Нина Михайловна, ее мама, младший брат Олег провели зиму 1917/1918 гг. в Нижнем Новгороде, куда они переехали, чтобы быть поближе к Сормову, в котором в это время, по-видимому, работали два старших брата Субботина. В конце мая 1918 г. Субботины, однако, вернулись в Собольки. «…я же на днях со всей нашей семьей вернулась в Собольки», — сообщала Нина Михайловна Н. А. Морозову 25 мая[907]. По приезде в Собольки Нина Михайловна написала сразу два письма Н. А. Морозову, направленных предположительно по разным адресам.
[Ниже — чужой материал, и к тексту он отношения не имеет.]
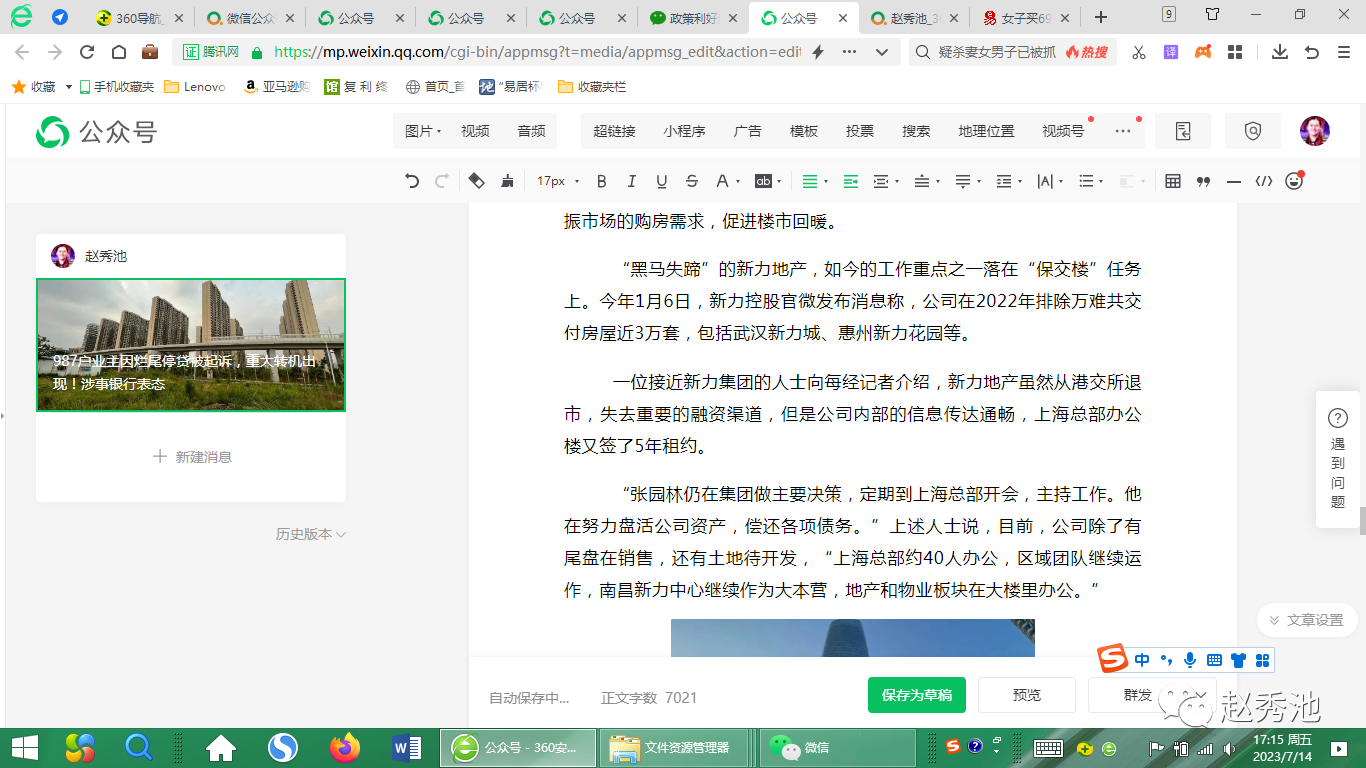1366x768 pixels.
Task: Click the green 保存为草稿 button
Action: (x=916, y=695)
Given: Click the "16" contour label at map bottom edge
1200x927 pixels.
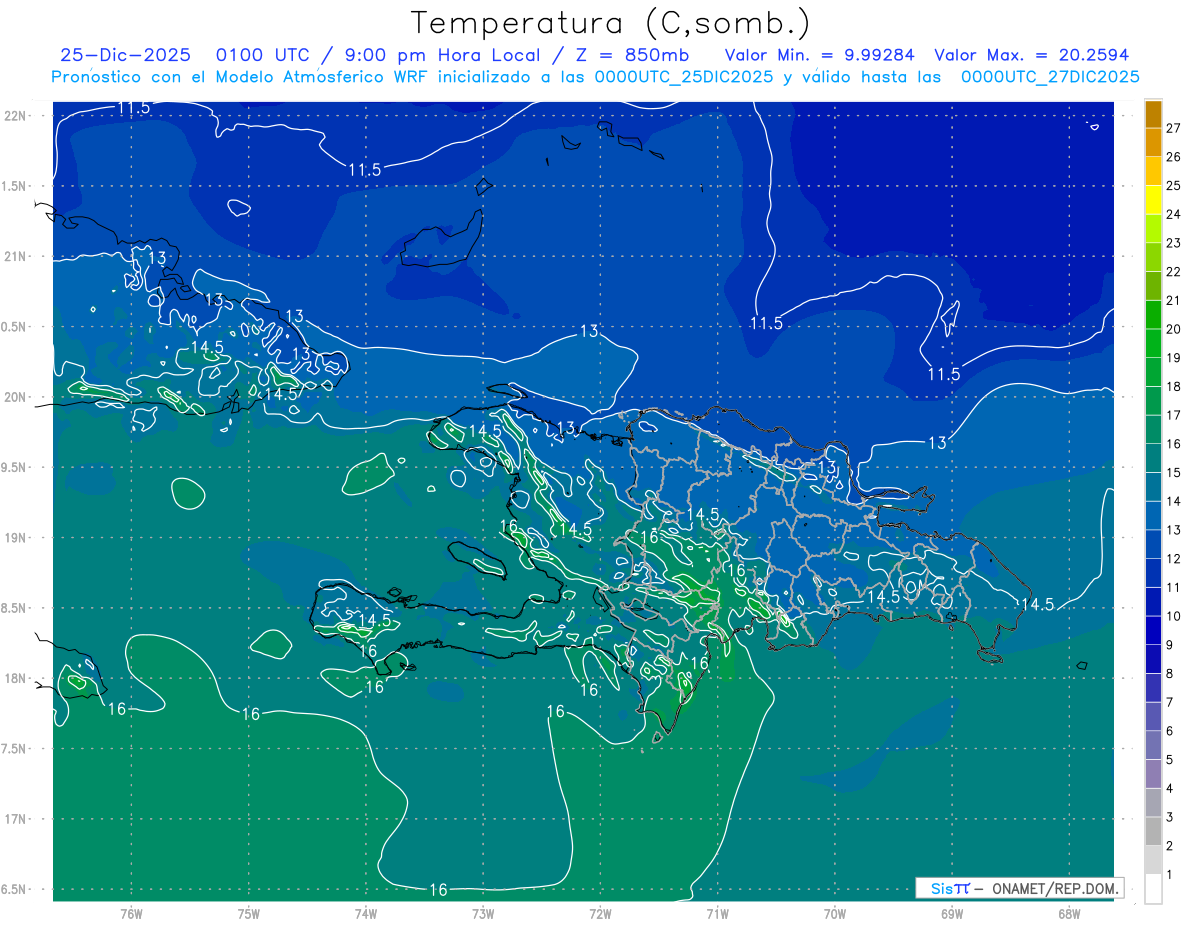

Они очень близки по содержанию, но некоторые небольшие детали различаются. В одном из этих писем Н. М. Субботина заметила: «Милый друг Мороз, здравствуйте! Как Вы и где Вы теперь? Здоровы ли, спокойны ли, имеете ли все, что Вам надо? Боюсь, что Вы меня совсем забыли и это не мудрено в такое тяжелое время!»[908] «Здесь, в Собольках, — писала она далее, — захватчиков сменил Зем[ельный] ком[итет] и затем з[емельного] к[омитета] комиссар, живший в доме, заболел сыпным тифом и его увезли вместе с кухаркой в б[ольни]цу; дом заколотили, слегка дезинфицировали. Затем весной вызвали сюда Олега и дали ему и Сереже 12 десятин и в пользование усадьбу. Теперь мы здесь живем на маленькой даче, где Вы были в гостях у Переслегиных[909]; и сами трудимся на огороде»[910]. Во втором письме она добавила несколько деталей: «…весной вызвали из нижнего моего брата Олега и предложили ему самому вести хозяйство. Дали нам 12 десятин. И вот мы снова сюда вернулись. Живем в мал[еньком] домике, работаем в огороде и пока очень довольны, что дома»[911].

Прошедшая зима была нелегкой. Казалось ли весеннее возвращение домой окончанием затянувшегося кошмара — трудно сказать. Надеялась ли на это Нина Михайловна или боялась надеяться? «Я, как вошла в большой дом, — писала она Морозову, — на меня сразу глянуло с портрета Ваше милое приветливое лицо — с таким дружеским ободрением и приветом, что я сразу обрадовалась, как доброму знаку, и захотела Вам написать!»